■ **What you have to do**:
Nothing but the lines below from the one that contains "Given: Click log entry #21 Conveyance offline" through the one that contains "Task: Click the" should be retyped, exactly and including both ends. Do not include pictures.

■ **Provided material**:
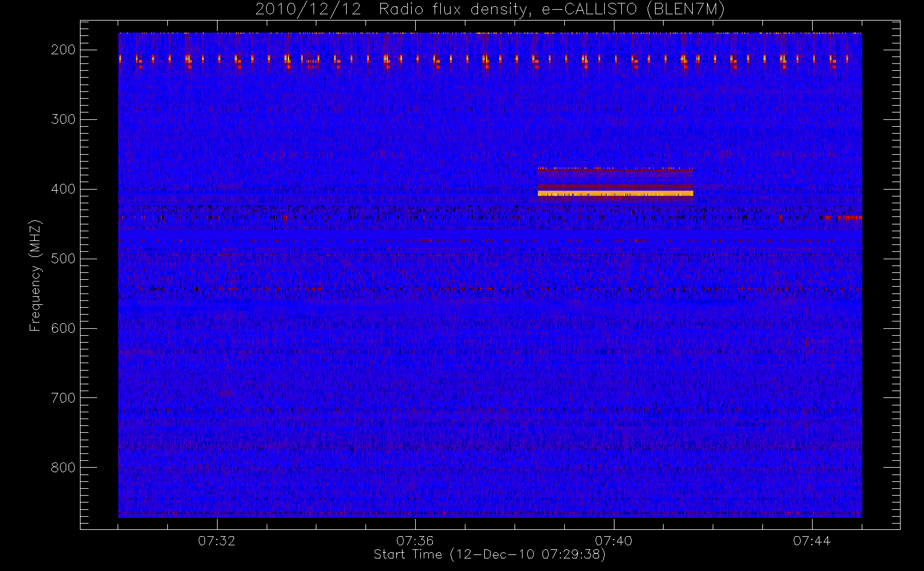Click the 'Start Time (12-Dec-10 07:29:38)' axis title

point(489,554)
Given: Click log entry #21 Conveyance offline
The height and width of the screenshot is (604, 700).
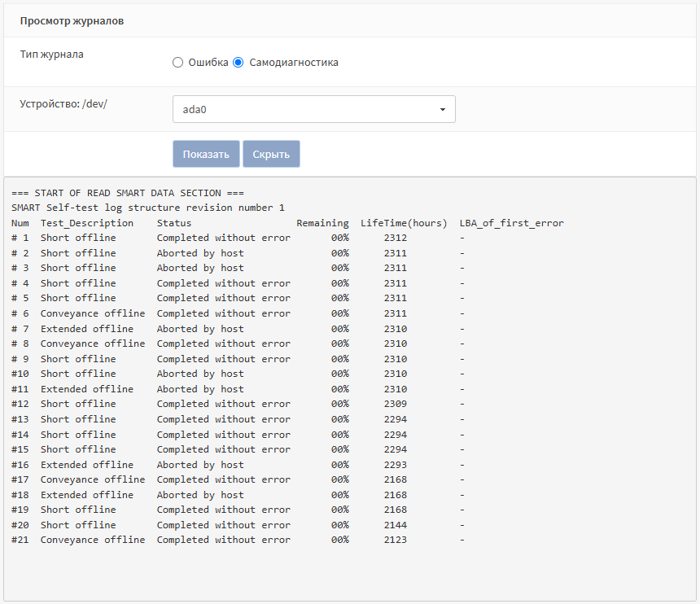Looking at the screenshot, I should coord(93,540).
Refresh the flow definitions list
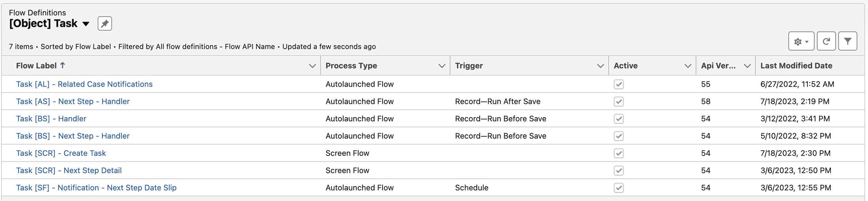This screenshot has width=868, height=201. coord(826,41)
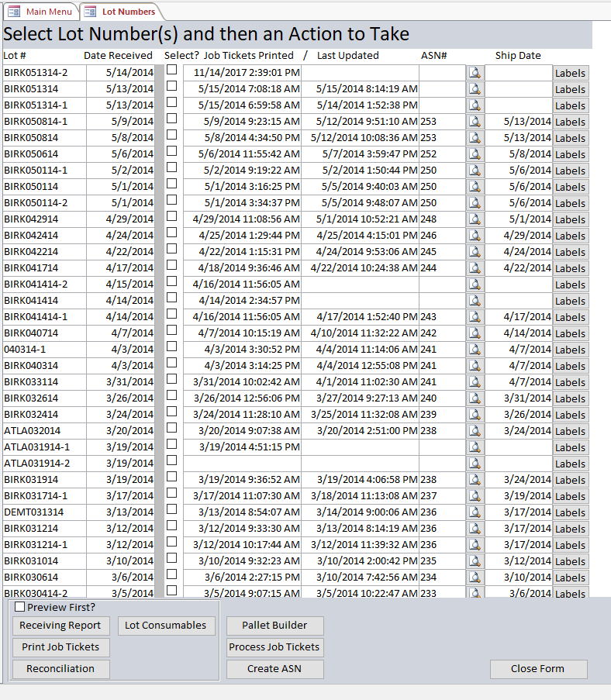Select the Lot Numbers tab
Image resolution: width=611 pixels, height=700 pixels.
click(x=121, y=12)
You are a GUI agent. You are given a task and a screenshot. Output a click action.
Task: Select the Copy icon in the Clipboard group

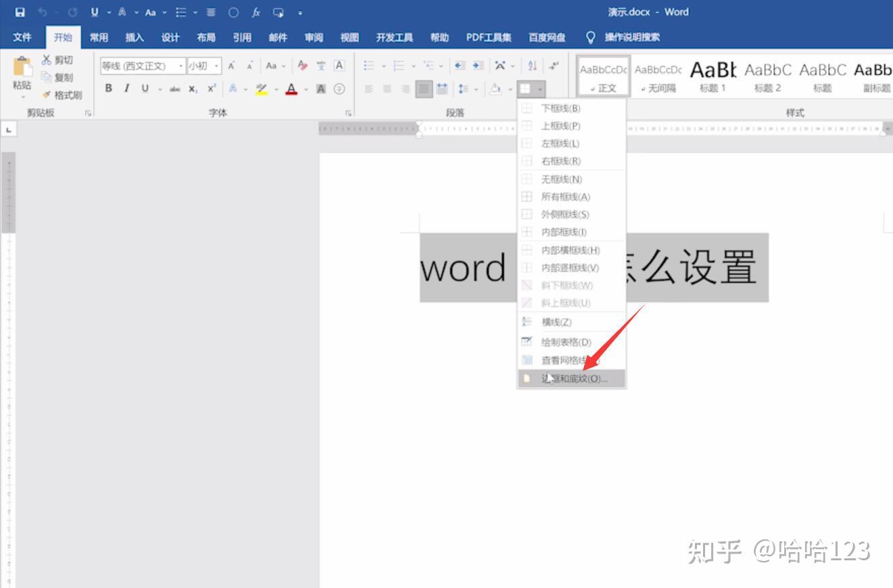[47, 77]
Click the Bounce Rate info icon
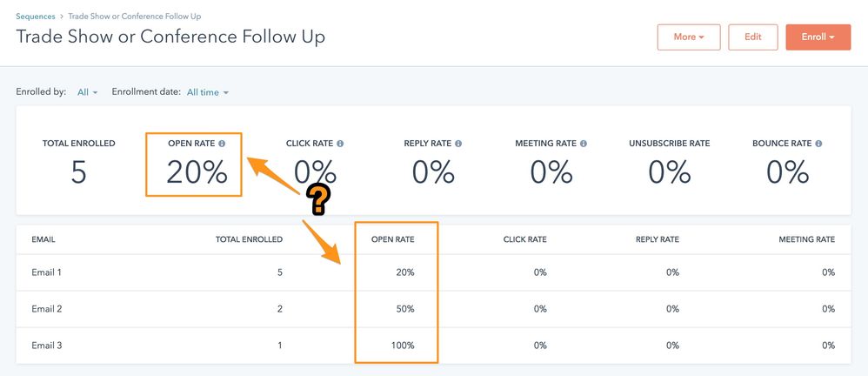This screenshot has width=868, height=376. 818,144
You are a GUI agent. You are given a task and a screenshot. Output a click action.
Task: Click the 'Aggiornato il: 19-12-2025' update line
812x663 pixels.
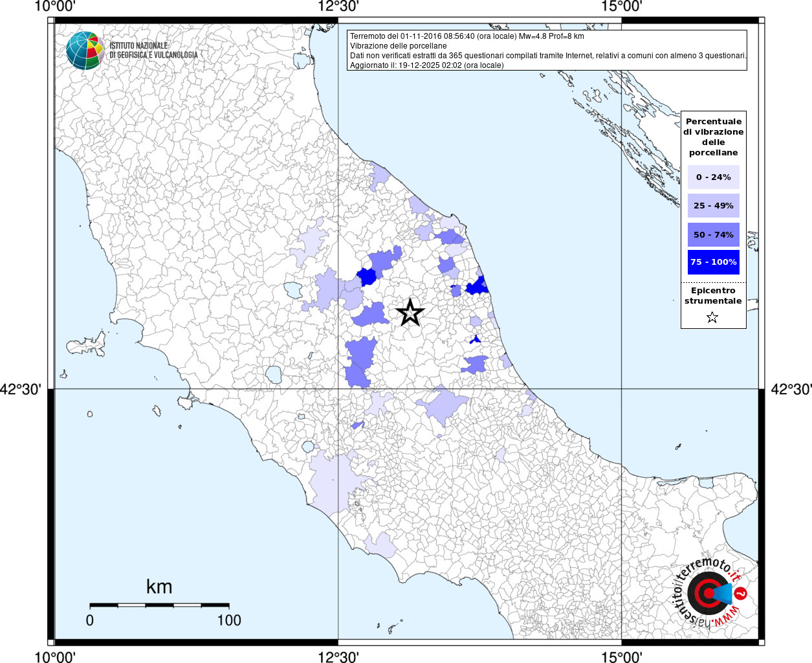(x=426, y=65)
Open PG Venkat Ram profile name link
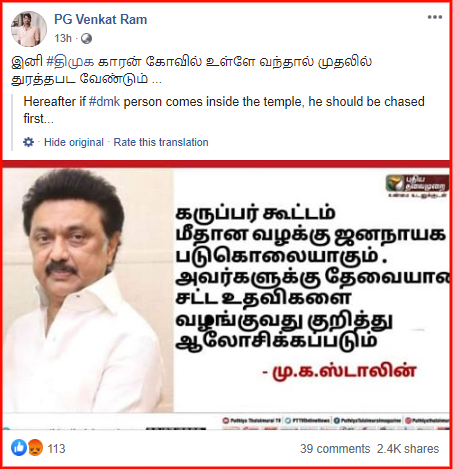 click(x=100, y=19)
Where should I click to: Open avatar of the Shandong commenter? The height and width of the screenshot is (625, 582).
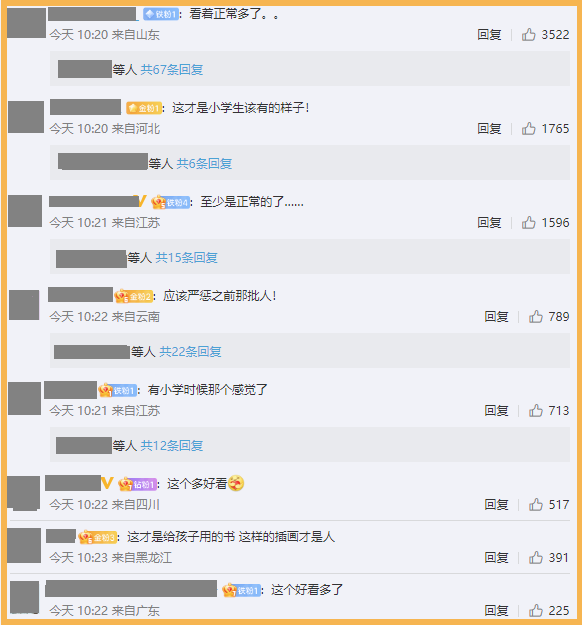point(26,23)
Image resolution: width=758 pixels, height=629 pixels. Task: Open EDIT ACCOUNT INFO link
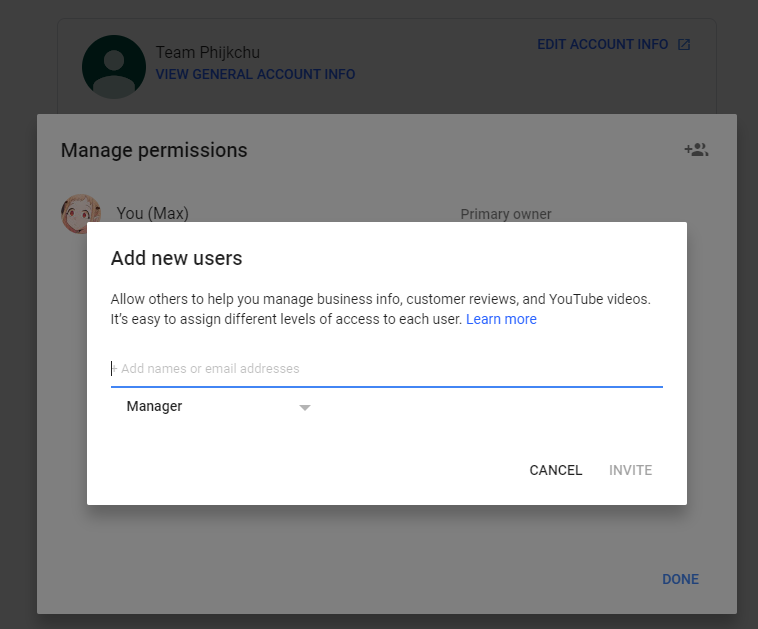tap(602, 44)
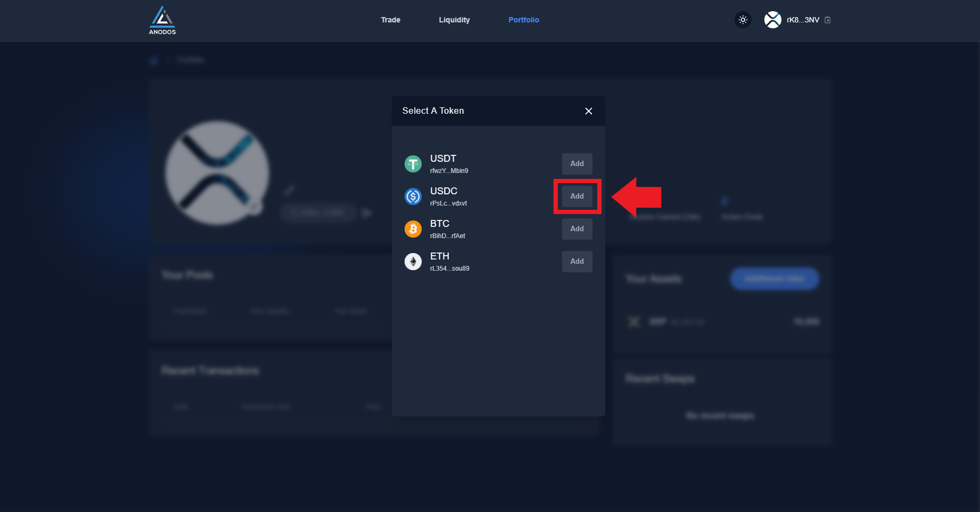Viewport: 980px width, 512px height.
Task: Close the Select A Token dialog
Action: tap(588, 111)
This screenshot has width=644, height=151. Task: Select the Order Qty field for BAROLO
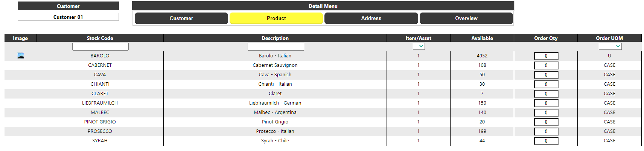coord(546,56)
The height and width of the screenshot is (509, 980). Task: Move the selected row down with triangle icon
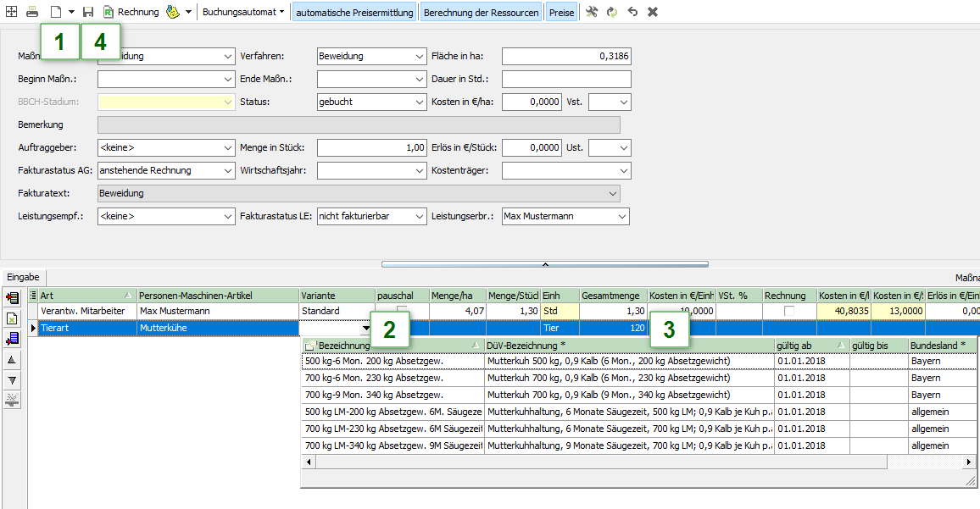[x=12, y=380]
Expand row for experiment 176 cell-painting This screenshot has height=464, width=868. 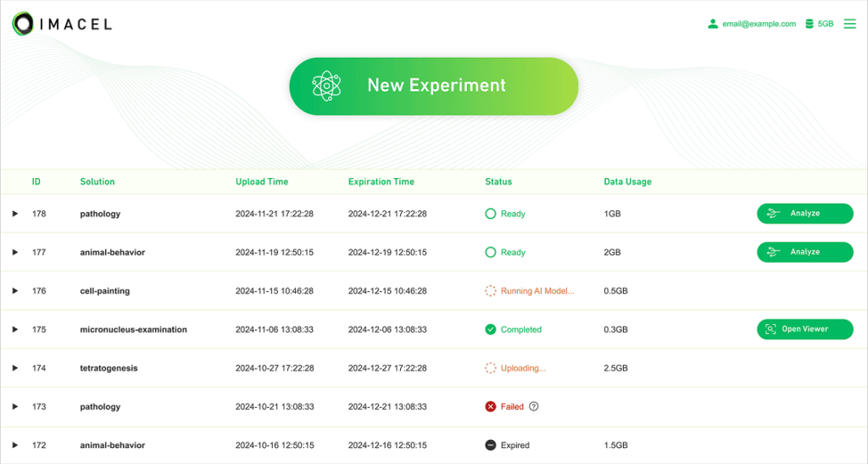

■ **Exercise response**:
Given: Click log entry #21 Conveyance offline
The height and width of the screenshot is (604, 700).
Looking at the screenshot, I should coord(93,540).
Refresh the flow definitions list
This screenshot has width=868, height=201. coord(826,41)
Select the Lot Numbers tab
Image resolution: width=611 pixels, height=700 pixels.
click(x=121, y=12)
You are a GUI agent. You are given a task and a screenshot. Output a click action.
Task: Select the Copy icon in the Clipboard group

[47, 77]
Click the Bounce Rate info icon
This screenshot has width=868, height=376. 818,144
You are a GUI agent. You are given a task and a screenshot. Output a click action.
Task: Click the 'Aggiornato il: 19-12-2025' update line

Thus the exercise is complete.